The Latvian networking website www.draugiem.lv has passed the 260 000 registered user mark, while its Italian affiliate (announced on this blog) www.vostriamici.it should hit 100 users any minute now. I assume these 100 folks are the "seeders" and their first catch.
Meanwhile, the 260 000 figure has to be taken with a small grain of salt, since when you have that many, it gets harder to eliminate jokesters and false names. My middle son (18) in Sweden was on the site as a Star Wars character for a couple of weeks (and as my friend) until someone eliminated him/it :). I also doubt that Latvian fashion photographer Valts Kleins has been doing the draugiem.lv photos for some of the 17-year old young ladies from Moss Village (Sūnuciems), who look like they are posing for the next swimsuit calendar or a Cosmo cover. On the other hand, Latvia does have an enormous concentration of very attractive women.
Nonetheless, draugiem.lv remains the second largest attention platform after Latvian TV and exceeds any print media in its potential reach, as well as assembling a huge part of the at least minimally internet-knowledgeable 18 -35 Latvian middle class.
Hariri behind International Telecommunications & Technologies?
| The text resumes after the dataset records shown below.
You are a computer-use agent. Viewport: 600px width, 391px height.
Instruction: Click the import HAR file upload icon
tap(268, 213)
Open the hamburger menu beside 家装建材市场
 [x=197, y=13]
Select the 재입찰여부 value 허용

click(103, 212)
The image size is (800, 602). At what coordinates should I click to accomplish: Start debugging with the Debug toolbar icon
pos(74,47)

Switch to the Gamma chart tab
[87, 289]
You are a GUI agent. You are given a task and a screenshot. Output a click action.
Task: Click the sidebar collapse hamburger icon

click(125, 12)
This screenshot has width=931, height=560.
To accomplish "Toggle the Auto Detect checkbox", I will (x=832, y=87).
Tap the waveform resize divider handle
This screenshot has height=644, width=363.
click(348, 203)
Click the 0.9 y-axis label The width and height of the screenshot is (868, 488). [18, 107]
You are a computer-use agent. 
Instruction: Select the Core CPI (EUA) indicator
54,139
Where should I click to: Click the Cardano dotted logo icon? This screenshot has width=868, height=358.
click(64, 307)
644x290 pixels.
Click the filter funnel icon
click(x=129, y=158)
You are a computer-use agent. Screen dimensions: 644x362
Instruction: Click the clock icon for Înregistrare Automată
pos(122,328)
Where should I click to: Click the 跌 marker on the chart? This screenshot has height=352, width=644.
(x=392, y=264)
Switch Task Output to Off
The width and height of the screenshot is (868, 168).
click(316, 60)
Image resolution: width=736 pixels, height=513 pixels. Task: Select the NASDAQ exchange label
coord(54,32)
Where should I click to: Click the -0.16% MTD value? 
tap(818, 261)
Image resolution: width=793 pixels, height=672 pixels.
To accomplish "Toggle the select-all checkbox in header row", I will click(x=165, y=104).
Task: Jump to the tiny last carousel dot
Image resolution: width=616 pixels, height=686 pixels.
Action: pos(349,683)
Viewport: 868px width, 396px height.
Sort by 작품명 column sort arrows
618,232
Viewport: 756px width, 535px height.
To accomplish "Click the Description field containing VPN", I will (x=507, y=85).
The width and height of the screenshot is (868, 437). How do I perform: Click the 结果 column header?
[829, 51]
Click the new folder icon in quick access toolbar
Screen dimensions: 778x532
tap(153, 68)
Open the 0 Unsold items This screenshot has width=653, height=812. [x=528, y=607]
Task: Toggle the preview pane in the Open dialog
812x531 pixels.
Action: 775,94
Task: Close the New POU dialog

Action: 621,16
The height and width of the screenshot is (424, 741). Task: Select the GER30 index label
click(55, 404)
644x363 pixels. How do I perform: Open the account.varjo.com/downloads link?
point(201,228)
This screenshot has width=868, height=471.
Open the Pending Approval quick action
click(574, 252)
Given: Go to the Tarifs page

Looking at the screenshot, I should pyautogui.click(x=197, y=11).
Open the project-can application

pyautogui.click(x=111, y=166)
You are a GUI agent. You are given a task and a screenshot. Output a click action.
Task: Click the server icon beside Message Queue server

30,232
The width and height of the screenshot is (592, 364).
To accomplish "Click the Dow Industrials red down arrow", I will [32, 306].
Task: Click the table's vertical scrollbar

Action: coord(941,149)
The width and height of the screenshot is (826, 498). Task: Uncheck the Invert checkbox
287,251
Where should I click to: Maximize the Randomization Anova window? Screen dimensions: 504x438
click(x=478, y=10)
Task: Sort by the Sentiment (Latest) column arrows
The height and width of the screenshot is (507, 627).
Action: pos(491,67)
One of my sources tells me that the late Lebanese billionare and ex-prime minister Rafik Hariri was a major player behind the mysterious International Telecommunications & Technology (IT&T) consortium, which, at the end of the day, failed to bid for the third Latvian UMTS and GSM license. Alas, some of Hariri sleeps with the fishes, other bits perhaps feed the rooftop birds and most of the entrepreneur has been given a decent burial since he was killed by a carbomb in Beirut a couple of months ago. As a result of a major investor's death, IT&T apparently fell apart. While this information is also to be taken cautiuously (IT&T faded just as mysterious as when it appeared), at least there would have been some serious money behind the unknown company.
On the other hand, perhaps all the better – it is an open question as to whether Lebanon isn't drifting back toward unrest, perhaps another civil war. Better Denmark and Lithuania than a company depending on an unstable and potentially explosive region for its financing.
Meanwhile the winner of the auction, Danish TDC's Lithuanian subsidiary Bite GSM is moving at full speed to recruit a team in Latvia, recently running a full page ad in the Latvian daily Diena looking for various kinds of management, PR and engineering staff.